Inter-GPS: Interpretable Geometry Problem Solving through Formal Language and Symbolic Reasoning

This paper introduces a substantial contribution to the field of artificial intelligence focused on geometry problem solving by proposing a novel approach named Inter-GPS (Interpretable Geometry Problem Solver). This approach leverages formal language and symbolic reasoning for solving high-school level geometry problems, an area that remains challenging due to its demands for abstract reasoning and application of axiomatic knowledge.

Key Contributions and Approach

  1. Benchmark Dataset: The authors present the Geometry3K dataset, aimed at advancing research in geometry problem solving. This dataset comprises 3,002 problems annotated with formal language, providing a comprehensive resource for testing solution algorithms. Unlike previous datasets, Geometry3K is publicly available and covers a wide range of geometric shapes and problem goals.
  2. Formal Language Representation: The core innovation behind Inter-GPS is its ability to convert the problem descriptions into a formal language. This transformation facilitates symbolic reasoning by enhancing the interpretability of problem representations. The formal language captures the geometry problem's semantics through predicates and literals, making it suitable for logical processing.
  3. Problem Parsing and Symbolic Reasoning: Inter-GPS first parses text and diagrams using rule-based parsing mechanisms and neural object detection, respectively, to produce formal descriptions. Following this, it engages in explicit symbolic reasoning, utilizing a theorem knowledge base to incrementally update the problem's relational set, driving towards a solution. This step-by-step theorem application mimics human problem-solving strategies in a manner that is both efficient and interpretable.
  4. Theorem Predictor: An innovative component of Inter-GPS is the theorem predictor, which forecasts an efficient sequence of theorems that can be applied to reach a solution, thus optimizing the search process. This sequence generation is achieved through a trained transformer model, augmenting the problem-solving efficiency.
  5. Evaluation and Results: Extensive experimentation showcases the effectiveness of Inter-GPS, presenting significant improvements over competing methods. It achieves an accuracy of 57.5% on the Geometry3K dataset, outperforming neural network-based baselines. Additionally, synthetic experiments demonstrate that parsing accuracy and theorem selection are critical to the solver’s success, with Inter-GPS achieving higher performance compared to existing solvers on traditional datasets like GEOS.

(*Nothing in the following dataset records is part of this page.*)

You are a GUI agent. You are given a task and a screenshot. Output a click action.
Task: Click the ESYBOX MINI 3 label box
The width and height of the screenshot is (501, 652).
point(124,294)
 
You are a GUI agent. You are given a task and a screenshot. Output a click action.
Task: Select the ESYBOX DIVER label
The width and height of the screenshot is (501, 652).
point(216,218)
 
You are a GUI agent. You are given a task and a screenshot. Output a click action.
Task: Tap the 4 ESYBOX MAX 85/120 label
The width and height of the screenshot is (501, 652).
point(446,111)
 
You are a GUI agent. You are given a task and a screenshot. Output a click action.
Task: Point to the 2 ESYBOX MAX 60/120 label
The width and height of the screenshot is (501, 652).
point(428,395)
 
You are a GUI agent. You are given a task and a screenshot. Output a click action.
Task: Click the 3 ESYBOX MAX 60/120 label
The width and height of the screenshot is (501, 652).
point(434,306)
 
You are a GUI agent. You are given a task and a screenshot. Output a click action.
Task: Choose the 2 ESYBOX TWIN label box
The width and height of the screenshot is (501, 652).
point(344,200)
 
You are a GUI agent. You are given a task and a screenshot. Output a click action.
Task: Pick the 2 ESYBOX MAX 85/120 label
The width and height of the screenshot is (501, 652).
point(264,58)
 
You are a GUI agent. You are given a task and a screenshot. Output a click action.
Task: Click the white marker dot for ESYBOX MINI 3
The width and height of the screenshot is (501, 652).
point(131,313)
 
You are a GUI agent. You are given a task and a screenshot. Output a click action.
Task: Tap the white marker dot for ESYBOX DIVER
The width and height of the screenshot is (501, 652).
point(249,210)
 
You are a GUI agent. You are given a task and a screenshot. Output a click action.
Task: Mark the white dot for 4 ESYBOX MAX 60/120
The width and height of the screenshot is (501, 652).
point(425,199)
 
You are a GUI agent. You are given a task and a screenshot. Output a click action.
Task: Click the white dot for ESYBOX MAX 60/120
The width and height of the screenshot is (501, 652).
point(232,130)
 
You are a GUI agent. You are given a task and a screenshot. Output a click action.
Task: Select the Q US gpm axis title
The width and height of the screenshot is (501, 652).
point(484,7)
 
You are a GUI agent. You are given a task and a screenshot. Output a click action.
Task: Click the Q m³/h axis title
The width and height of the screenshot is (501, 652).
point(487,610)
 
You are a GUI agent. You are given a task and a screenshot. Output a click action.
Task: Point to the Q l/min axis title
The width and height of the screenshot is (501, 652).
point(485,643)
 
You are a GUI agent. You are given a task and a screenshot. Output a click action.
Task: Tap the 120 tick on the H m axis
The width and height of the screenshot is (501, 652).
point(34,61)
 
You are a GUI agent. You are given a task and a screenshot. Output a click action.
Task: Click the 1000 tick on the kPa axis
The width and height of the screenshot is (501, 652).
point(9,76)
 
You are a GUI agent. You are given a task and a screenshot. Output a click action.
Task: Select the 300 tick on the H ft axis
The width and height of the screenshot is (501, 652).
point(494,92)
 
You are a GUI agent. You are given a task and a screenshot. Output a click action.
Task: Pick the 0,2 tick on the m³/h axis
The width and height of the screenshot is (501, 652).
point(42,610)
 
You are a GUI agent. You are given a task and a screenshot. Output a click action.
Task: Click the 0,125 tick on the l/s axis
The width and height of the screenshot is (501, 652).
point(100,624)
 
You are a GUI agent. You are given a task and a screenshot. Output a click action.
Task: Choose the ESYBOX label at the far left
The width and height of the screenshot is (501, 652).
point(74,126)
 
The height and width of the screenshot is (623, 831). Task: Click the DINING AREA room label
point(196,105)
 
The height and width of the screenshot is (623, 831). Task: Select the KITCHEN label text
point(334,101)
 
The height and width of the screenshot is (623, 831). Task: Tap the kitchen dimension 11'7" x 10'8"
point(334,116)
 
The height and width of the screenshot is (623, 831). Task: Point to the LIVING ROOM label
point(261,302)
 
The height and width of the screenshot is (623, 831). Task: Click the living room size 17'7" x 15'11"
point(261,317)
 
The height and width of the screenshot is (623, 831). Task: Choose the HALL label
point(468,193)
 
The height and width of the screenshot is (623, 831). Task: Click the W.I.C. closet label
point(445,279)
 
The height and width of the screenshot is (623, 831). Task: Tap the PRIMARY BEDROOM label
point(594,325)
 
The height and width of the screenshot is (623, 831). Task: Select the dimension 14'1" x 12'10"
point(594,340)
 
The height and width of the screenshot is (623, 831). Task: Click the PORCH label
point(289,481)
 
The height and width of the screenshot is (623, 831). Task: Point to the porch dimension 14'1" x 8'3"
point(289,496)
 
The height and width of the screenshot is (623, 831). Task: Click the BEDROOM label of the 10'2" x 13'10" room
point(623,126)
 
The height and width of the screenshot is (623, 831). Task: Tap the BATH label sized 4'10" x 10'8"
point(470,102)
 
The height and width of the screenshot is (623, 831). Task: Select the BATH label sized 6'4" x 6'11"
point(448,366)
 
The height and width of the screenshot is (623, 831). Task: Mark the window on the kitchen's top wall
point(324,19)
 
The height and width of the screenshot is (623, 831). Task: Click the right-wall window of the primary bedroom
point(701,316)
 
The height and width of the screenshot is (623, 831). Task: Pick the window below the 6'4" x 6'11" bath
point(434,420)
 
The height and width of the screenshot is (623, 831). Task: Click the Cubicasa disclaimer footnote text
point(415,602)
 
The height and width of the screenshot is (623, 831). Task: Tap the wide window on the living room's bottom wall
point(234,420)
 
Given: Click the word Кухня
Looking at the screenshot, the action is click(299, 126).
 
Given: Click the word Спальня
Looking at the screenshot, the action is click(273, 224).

Implications and Future Directions

This research exemplifies how formal language integration and symbolic reasoning can enrich AI problem-solving methodologies in domains requiring articulate logic and interpretability. It presents implications for automated education tools where geometry problem-solving capabilities could foster enhanced learning experiences. Additionally, by setting new benchmarks and introducing effective strategies for hybrid AI systems that integrate symbolic and neural approaches, this work may inspire continued exploration into symbolic AI's role in complex cognitive tasks.

Moving forward, improving the parsers' accuracy and expanding the theorem knowledge base could bridge the gap between current solver capabilities and human expert-level problem-solving. There is also potential to extend this approach to other mathematical domains, thereby broadening the scope of intelligent educational technologies. The insights gleaned from this research can robustly contribute to theoretical advancements in AI interpretability and domain-specific learning systems.